With unified control in Washington, Trump will face greater pressure to deliver on his campaign promises to lower the cost of living, revive manufacturing, reverse the U.S. trade deficit with China and make peace abroad. Donald Kettl, an expert on government administration and former dean of the University of Maryland School of Public Policy, believes Americans are not ready for the level of disruption that a second Trump term in the White House would bring, from potential changes to the education system to a reexamination of routine childhood vaccines, which Kennedy falsely linked to autism despite scientific evidence to the contrary. “The scale of the changes we’re going to see is unprecedented, and the impact on government is huge,” he said.

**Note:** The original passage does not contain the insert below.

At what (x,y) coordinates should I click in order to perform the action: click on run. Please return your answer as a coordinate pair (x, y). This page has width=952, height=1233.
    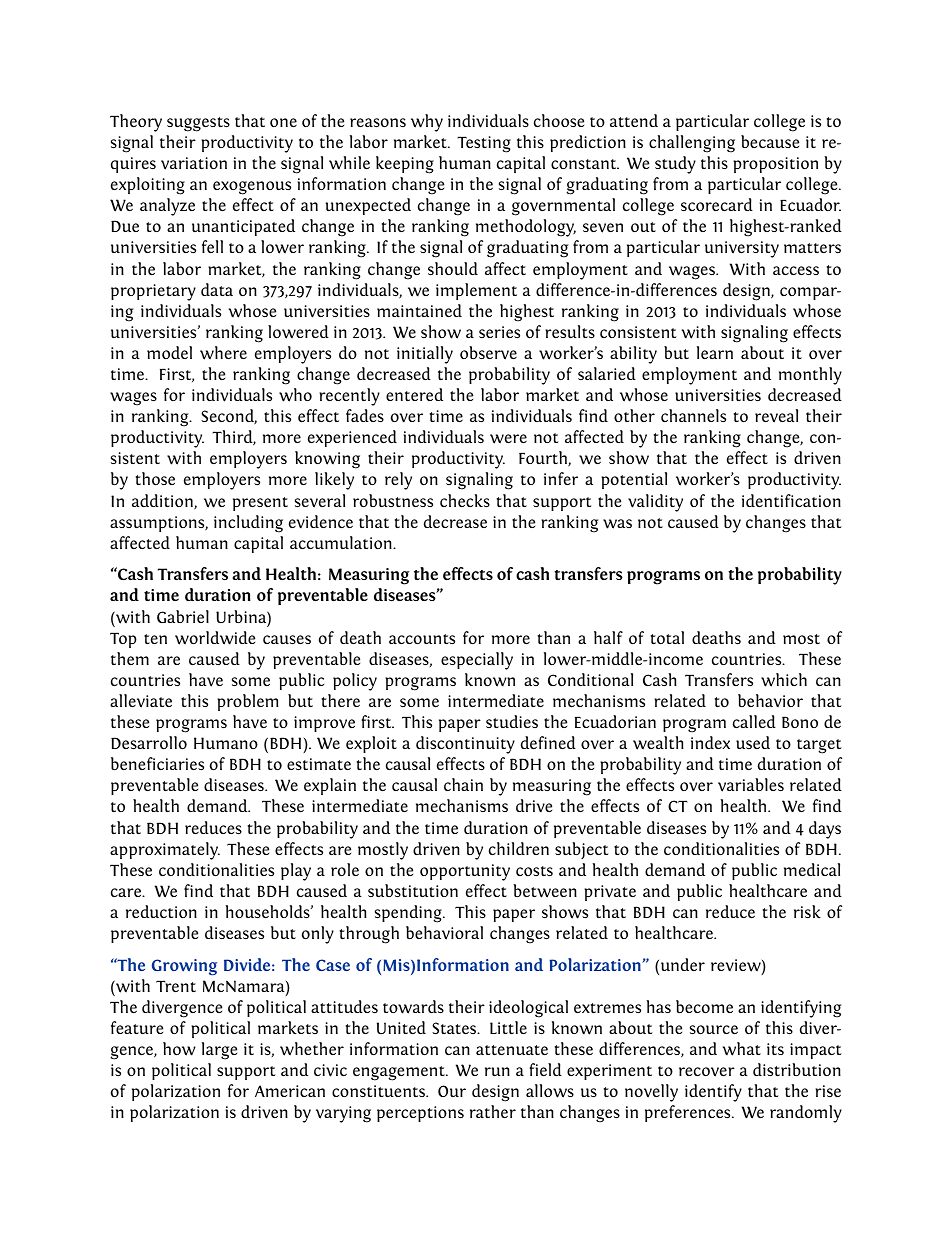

Kettl added that voters view government as wasteful and untrustworthy, but if Trump follows through on his promises to cut a slew of programs, “you could very quickly get a backlash that affects the lives of many, many ordinary Americans.”
By the end of Trump’s first term, voters were tired of the chaos, fed up with his antics and frustrated with his handling of an unprecedented global health crisis. He left office with low approval ratings. Trump’s victory in November may be partly the result of a short memory. Trump, for his part, is confident in his ability to negotiate. “We could use the same words,” he said, “but maybe the look in your eyes will work.” Yet the president-elect has begun to backtrack on some of his promises, such as lowering grocery prices. "Once things go up, it's hard to get them down," Trump said. "You know, it's very hard."

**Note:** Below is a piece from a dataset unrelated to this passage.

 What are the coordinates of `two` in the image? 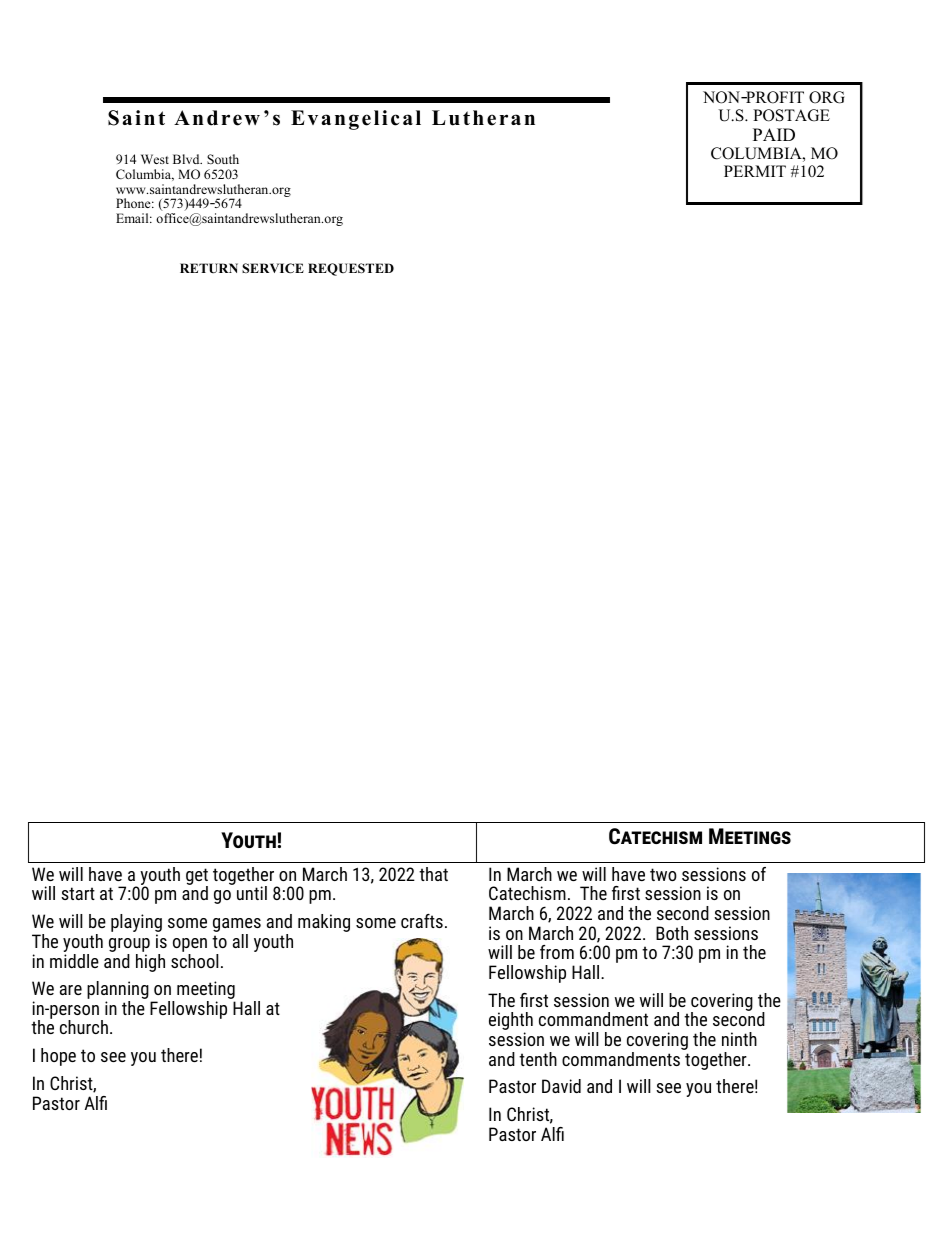 It's located at (663, 874).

If his approach doesn't work, Trump feels trapped, and critics worry he'll become more extreme. For his closest aides, the president-elect's unpredictable style will give him an edge over America's rivals. "There's a real fear that if you don't listen to him, bad things are going to happen, and that there are consequences for ignoring him," Vance said. Faced with the challenges of governing, Trump seemed almost eager that his final campaign was behind him. "It's sad in a way," he said of his election victory as shadows began to fall on the manicured lawns surrounding his mansion. "It's never going to happen again."
But a lot can happen in four years under President Donald J. Trump.